• Stated exercise
Rewrite the following lines as a numbered list, skipping any blank lines.

══ Working data ══

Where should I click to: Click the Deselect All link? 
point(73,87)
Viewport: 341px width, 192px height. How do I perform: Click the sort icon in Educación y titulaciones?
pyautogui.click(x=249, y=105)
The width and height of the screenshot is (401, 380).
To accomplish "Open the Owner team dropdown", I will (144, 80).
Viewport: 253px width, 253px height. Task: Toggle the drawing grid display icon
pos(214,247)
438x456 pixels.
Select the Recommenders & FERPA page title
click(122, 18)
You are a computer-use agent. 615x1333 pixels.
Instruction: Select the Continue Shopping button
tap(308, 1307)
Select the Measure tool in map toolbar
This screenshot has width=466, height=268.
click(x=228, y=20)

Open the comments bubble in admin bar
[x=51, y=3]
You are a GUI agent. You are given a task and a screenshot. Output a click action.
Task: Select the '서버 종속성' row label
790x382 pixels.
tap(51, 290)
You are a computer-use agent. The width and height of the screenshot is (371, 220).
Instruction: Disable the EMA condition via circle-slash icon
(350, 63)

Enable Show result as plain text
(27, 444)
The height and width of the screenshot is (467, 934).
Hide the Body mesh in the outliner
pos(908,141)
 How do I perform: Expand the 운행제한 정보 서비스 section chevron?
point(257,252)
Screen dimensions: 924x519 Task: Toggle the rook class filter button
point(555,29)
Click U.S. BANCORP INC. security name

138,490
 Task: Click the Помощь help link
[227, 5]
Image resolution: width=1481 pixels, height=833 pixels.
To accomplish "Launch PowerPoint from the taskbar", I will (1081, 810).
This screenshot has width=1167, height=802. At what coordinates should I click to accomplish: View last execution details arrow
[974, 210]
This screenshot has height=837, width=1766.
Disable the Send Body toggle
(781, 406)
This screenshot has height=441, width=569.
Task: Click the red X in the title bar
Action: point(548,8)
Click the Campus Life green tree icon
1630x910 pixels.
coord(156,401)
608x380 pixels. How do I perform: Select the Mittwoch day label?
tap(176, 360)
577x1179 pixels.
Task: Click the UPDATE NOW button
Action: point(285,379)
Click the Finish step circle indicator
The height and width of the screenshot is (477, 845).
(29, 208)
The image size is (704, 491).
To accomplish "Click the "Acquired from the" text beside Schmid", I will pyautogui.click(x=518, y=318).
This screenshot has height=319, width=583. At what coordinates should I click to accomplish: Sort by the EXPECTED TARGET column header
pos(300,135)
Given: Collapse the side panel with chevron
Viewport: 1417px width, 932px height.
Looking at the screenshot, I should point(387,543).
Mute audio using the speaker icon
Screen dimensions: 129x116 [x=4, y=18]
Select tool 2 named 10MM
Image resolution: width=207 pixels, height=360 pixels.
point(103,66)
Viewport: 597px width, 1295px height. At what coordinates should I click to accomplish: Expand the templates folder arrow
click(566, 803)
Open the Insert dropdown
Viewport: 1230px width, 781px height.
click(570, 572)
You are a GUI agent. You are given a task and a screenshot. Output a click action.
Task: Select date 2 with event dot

═══

• Correct output
1. Where should I click to: Click the Deselect All link? 
2. point(73,87)
3. Viewport: 341px width, 192px height. How do I perform: Click the sort icon in Educación y titulaciones?
4. pyautogui.click(x=249, y=105)
5. The width and height of the screenshot is (401, 380).
6. To accomplish "Open the Owner team dropdown", I will (144, 80).
7. Viewport: 253px width, 253px height. Task: Toggle the drawing grid display icon
8. pos(214,247)
9. 438x456 pixels.
10. Select the Recommenders & FERPA page title
11. click(122, 18)
12. You are a computer-use agent. 615x1333 pixels.
13. Instruction: Select the Continue Shopping button
14. tap(308, 1307)
15. Select the Measure tool in map toolbar
16. This screenshot has width=466, height=268.
17. click(x=228, y=20)
18. Open the comments bubble in admin bar
19. [x=51, y=3]
20. You are a GUI agent. You are given a task and a screenshot. Output a click action.
21. Task: Select the '서버 종속성' row label
22. 790x382 pixels.
23. tap(51, 290)
24. You are a computer-use agent. The width and height of the screenshot is (371, 220).
25. Instruction: Disable the EMA condition via circle-slash icon
26. (350, 63)
27. Enable Show result as plain text
28. (27, 444)
29. The height and width of the screenshot is (467, 934).
30. Hide the Body mesh in the outliner
31. pos(908,141)
32.  How do I perform: Expand the 운행제한 정보 서비스 section chevron?
33. point(257,252)
34. Screen dimensions: 924x519 Task: Toggle the rook class filter button
35. point(555,29)
36. Click U.S. BANCORP INC. security name
37. 138,490
38.  Task: Click the Помощь help link
39. [227, 5]
40. Image resolution: width=1481 pixels, height=833 pixels.
41. To accomplish "Launch PowerPoint from the taskbar", I will (1081, 810).
42. This screenshot has width=1167, height=802. At what coordinates should I click to accomplish: View last execution details arrow
43. [974, 210]
44. This screenshot has height=837, width=1766.
45. Disable the Send Body toggle
46. (781, 406)
47. This screenshot has height=441, width=569.
48. Task: Click the red X in the title bar
49. Action: point(548,8)
50. Click the Campus Life green tree icon
51. 1630x910 pixels.
52. coord(156,401)
53. 608x380 pixels. How do I perform: Select the Mittwoch day label?
54. tap(176, 360)
55. 577x1179 pixels.
56. Task: Click the UPDATE NOW button
57. Action: point(285,379)
58. Click the Finish step circle indicator
59. The height and width of the screenshot is (477, 845).
60. (29, 208)
61. The image size is (704, 491).
62. To accomplish "Click the "Acquired from the" text beside Schmid", I will pyautogui.click(x=518, y=318).
63. This screenshot has height=319, width=583. At what coordinates should I click to accomplish: Sort by the EXPECTED TARGET column header
64. pos(300,135)
65. Given: Collapse the side panel with chevron
66. Viewport: 1417px width, 932px height.
67. Looking at the screenshot, I should point(387,543).
68. Mute audio using the speaker icon
69. Screen dimensions: 129x116 [x=4, y=18]
70. Select tool 2 named 10MM
71. Image resolution: width=207 pixels, height=360 pixels.
72. point(103,66)
73. Viewport: 597px width, 1295px height. At what coordinates should I click to accomplish: Expand the templates folder arrow
74. click(566, 803)
75. Open the Insert dropdown
76. Viewport: 1230px width, 781px height.
77. click(570, 572)
78. You are a GUI agent. You are given a task and a screenshot. Output a click action.
79. Task: Select date 2 with event dot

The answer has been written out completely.